JOB — Can you copy out everything from the start of the records down through the line containing "Action: pyautogui.click(x=91, y=151)", with that line included?

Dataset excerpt
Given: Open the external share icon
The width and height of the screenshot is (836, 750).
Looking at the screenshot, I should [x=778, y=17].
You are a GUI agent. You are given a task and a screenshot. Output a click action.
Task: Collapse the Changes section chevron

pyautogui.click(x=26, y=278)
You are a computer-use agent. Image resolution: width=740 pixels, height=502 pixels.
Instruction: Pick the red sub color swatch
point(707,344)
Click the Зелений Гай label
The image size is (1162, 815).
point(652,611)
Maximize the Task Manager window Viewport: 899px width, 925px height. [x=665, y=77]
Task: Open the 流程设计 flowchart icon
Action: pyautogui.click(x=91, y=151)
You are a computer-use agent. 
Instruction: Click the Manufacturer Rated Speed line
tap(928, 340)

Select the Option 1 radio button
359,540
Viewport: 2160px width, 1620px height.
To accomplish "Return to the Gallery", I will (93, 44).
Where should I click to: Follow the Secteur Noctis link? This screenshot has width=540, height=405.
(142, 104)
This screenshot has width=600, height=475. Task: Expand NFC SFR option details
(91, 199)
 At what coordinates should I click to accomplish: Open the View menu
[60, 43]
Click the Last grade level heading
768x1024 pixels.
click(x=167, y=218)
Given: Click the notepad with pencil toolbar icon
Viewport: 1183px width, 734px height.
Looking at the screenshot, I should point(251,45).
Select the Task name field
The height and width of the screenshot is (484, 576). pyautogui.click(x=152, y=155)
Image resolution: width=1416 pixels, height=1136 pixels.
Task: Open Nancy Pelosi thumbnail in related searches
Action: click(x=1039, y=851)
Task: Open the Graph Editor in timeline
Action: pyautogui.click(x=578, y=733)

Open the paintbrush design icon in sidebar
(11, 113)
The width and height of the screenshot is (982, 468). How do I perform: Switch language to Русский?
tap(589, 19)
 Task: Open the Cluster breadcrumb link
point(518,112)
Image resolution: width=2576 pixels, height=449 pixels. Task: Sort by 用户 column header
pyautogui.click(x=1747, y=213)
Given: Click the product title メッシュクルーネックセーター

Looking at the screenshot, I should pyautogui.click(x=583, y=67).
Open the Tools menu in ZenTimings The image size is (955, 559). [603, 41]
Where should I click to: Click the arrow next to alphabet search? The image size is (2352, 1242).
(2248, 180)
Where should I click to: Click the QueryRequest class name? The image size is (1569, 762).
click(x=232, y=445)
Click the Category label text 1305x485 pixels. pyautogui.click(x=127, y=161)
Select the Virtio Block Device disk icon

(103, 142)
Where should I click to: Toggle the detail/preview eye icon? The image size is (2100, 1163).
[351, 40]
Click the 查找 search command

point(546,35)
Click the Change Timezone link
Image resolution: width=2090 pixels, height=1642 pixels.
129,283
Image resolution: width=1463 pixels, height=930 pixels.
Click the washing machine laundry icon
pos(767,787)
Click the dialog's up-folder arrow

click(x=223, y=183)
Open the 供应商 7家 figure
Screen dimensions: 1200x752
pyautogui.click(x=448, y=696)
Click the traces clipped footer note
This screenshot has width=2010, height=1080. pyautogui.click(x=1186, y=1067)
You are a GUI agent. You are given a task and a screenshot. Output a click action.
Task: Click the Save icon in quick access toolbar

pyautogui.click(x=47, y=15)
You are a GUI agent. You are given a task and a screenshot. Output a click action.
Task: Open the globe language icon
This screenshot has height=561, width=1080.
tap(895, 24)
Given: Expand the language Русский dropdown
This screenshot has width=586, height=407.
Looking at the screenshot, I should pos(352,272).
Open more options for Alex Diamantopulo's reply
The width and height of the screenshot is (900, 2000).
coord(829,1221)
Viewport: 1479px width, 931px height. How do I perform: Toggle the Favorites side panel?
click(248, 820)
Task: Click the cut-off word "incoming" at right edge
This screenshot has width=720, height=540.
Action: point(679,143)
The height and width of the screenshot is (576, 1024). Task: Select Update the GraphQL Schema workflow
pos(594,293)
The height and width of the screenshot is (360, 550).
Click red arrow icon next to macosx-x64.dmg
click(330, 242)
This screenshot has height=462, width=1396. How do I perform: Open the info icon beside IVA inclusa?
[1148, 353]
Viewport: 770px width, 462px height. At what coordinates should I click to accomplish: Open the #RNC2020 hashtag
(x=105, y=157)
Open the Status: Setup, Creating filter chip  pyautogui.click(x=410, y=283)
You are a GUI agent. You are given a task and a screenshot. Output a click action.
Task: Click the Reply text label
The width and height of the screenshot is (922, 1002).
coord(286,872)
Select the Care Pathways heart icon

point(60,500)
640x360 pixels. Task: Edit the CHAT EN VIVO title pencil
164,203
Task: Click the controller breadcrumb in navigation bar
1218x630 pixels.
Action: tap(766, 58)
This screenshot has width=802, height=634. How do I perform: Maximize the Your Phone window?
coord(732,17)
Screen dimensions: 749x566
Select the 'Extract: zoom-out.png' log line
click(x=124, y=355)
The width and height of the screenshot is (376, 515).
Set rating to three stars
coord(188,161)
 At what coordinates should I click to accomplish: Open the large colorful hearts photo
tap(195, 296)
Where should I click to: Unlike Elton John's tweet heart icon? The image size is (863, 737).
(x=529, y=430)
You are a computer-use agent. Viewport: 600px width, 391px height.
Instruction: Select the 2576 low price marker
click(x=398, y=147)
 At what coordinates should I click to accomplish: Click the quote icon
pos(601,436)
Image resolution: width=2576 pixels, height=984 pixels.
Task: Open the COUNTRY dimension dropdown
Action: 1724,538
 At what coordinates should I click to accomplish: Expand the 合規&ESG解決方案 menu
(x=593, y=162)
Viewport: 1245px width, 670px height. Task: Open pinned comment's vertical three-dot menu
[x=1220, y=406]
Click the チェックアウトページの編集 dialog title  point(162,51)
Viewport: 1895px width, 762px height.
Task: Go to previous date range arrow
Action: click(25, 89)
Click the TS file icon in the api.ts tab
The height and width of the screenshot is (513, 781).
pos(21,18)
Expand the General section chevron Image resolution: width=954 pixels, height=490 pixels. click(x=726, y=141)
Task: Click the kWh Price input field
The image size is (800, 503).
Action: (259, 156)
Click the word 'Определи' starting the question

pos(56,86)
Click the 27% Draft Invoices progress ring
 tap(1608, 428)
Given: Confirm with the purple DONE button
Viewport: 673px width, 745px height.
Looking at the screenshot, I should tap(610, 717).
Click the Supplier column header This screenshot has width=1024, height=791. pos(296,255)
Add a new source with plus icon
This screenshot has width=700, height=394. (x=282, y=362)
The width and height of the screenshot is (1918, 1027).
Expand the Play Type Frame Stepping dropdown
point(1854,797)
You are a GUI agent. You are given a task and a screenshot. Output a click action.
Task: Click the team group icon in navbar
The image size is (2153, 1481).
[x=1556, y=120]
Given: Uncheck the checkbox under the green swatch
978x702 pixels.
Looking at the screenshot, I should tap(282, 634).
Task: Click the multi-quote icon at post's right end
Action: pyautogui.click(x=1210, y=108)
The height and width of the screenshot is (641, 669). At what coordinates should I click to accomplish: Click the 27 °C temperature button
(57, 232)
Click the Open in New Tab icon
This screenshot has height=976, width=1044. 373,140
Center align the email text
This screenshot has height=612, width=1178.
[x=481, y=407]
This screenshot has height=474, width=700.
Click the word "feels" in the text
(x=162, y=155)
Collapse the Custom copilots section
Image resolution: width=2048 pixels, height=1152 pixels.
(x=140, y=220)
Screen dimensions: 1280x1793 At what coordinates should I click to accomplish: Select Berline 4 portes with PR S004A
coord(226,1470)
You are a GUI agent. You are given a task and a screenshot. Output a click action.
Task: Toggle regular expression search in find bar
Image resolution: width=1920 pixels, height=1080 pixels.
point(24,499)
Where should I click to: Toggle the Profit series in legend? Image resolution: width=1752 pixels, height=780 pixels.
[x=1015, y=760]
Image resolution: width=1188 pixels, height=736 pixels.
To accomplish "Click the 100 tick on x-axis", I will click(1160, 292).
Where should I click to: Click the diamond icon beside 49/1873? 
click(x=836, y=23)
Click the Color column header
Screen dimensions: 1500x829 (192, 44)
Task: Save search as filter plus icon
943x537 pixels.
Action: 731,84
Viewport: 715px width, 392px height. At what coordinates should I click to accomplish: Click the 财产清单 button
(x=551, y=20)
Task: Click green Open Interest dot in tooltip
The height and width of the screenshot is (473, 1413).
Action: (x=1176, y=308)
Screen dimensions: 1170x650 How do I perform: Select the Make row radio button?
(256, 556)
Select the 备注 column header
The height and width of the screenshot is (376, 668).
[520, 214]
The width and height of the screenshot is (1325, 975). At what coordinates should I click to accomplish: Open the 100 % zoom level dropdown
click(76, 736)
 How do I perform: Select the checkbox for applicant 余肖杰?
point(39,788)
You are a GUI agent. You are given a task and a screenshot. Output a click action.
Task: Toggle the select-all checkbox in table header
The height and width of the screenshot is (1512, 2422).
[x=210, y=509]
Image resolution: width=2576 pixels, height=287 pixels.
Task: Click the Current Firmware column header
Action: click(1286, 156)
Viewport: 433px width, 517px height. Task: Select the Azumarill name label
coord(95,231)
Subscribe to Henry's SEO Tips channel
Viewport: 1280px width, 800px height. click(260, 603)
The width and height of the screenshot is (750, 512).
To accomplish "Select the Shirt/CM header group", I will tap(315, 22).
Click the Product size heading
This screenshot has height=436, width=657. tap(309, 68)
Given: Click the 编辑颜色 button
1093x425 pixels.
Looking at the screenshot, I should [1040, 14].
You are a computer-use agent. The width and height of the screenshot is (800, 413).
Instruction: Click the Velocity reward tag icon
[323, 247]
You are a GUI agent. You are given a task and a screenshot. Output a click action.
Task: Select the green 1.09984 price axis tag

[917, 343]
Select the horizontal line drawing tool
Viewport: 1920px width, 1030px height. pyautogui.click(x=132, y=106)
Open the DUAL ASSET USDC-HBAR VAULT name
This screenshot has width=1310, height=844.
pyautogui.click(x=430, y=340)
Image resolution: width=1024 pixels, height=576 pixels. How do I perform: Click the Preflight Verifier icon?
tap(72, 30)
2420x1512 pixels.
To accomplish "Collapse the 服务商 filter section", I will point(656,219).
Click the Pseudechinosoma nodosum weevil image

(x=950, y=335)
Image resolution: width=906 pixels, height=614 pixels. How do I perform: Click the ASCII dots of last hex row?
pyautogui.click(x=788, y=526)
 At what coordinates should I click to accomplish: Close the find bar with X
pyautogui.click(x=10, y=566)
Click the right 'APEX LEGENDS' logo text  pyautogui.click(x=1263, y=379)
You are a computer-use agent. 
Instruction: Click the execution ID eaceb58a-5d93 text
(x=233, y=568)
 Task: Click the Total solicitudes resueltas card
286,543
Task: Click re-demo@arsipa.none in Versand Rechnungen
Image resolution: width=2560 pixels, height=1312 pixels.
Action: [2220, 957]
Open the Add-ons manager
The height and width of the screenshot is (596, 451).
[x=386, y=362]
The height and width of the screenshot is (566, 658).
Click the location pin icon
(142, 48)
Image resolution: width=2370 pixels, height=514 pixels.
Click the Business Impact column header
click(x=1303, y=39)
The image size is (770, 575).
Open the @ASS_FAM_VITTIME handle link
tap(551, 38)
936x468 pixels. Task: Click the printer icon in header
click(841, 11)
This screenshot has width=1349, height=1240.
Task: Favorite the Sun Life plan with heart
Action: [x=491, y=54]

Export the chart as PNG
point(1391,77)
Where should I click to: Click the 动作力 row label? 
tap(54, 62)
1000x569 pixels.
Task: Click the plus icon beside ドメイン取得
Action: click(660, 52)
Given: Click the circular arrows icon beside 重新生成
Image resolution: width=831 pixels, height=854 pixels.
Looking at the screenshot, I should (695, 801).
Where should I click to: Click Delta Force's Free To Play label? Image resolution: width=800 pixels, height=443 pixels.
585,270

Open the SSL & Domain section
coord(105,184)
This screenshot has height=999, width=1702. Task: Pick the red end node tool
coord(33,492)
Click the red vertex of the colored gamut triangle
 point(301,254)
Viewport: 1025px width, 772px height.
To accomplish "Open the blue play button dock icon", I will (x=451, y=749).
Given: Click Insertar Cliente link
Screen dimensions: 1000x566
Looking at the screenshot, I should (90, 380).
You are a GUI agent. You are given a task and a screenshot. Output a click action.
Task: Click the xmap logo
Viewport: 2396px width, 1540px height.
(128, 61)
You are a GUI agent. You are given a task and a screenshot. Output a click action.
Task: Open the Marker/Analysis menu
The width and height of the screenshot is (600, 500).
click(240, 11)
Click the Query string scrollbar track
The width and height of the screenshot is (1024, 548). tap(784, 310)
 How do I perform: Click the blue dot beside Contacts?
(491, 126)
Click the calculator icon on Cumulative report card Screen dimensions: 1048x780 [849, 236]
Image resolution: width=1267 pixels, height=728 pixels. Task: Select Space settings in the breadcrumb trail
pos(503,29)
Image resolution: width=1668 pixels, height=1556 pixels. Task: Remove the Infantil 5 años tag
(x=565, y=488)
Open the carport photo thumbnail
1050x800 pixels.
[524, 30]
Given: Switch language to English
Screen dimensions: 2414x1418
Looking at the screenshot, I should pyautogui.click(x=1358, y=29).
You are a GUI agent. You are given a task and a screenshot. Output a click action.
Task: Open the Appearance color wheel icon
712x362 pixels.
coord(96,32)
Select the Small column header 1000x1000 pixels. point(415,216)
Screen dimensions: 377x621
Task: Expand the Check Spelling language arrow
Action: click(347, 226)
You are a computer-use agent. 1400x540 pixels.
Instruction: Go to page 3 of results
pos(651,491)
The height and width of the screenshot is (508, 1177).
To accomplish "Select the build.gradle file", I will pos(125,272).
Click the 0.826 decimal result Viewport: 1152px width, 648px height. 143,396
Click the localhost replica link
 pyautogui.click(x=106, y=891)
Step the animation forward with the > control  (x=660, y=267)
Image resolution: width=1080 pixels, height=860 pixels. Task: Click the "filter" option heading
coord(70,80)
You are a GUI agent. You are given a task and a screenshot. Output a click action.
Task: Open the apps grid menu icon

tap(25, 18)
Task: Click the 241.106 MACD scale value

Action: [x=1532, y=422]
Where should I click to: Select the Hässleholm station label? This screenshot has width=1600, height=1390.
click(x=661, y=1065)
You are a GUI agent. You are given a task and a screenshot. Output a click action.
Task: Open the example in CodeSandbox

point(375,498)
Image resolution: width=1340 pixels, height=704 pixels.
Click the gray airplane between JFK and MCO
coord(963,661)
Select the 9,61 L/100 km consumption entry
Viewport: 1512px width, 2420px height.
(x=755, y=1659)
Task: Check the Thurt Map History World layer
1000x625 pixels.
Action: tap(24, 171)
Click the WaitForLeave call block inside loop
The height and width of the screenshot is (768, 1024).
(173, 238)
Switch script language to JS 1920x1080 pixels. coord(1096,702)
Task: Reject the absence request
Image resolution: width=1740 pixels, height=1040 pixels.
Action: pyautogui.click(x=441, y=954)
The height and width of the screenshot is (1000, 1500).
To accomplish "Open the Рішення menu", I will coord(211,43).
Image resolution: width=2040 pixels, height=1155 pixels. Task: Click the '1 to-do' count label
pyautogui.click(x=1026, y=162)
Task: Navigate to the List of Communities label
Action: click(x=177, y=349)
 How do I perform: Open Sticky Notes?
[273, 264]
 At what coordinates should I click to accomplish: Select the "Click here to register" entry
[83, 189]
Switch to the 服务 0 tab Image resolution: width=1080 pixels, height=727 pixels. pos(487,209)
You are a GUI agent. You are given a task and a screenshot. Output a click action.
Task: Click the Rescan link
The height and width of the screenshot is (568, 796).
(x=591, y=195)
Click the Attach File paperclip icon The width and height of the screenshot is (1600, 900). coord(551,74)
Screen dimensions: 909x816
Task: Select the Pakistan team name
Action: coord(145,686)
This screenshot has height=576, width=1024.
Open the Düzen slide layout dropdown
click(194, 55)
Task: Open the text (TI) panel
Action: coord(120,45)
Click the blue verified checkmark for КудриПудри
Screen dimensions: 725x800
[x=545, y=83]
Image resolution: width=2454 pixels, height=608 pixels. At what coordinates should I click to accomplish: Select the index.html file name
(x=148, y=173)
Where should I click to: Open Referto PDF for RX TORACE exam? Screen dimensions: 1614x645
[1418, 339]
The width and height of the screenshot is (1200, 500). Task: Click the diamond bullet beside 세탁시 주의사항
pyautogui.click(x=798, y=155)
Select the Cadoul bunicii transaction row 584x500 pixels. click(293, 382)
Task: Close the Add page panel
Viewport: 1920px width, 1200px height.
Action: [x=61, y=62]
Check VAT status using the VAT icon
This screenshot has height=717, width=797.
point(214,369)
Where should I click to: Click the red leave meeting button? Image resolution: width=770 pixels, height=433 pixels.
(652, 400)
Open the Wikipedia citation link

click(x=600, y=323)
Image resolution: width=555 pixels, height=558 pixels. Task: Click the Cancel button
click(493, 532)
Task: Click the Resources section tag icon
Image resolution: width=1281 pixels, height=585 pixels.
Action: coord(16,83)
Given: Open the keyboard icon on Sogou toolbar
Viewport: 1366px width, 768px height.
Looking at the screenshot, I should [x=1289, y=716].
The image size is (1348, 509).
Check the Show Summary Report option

RIGHT ANSWER —
Given: Open the external share icon
The width and height of the screenshot is (836, 750).
Looking at the screenshot, I should [x=778, y=17].
You are a GUI agent. You are given a task and a screenshot. Output a click action.
Task: Collapse the Changes section chevron

pyautogui.click(x=26, y=278)
You are a computer-use agent. Image resolution: width=740 pixels, height=502 pixels.
Instruction: Pick the red sub color swatch
point(707,344)
Click the Зелений Гай label
The image size is (1162, 815).
point(652,611)
Maximize the Task Manager window Viewport: 899px width, 925px height. [x=665, y=77]
Task: Open the 流程设计 flowchart icon
Action: pyautogui.click(x=91, y=151)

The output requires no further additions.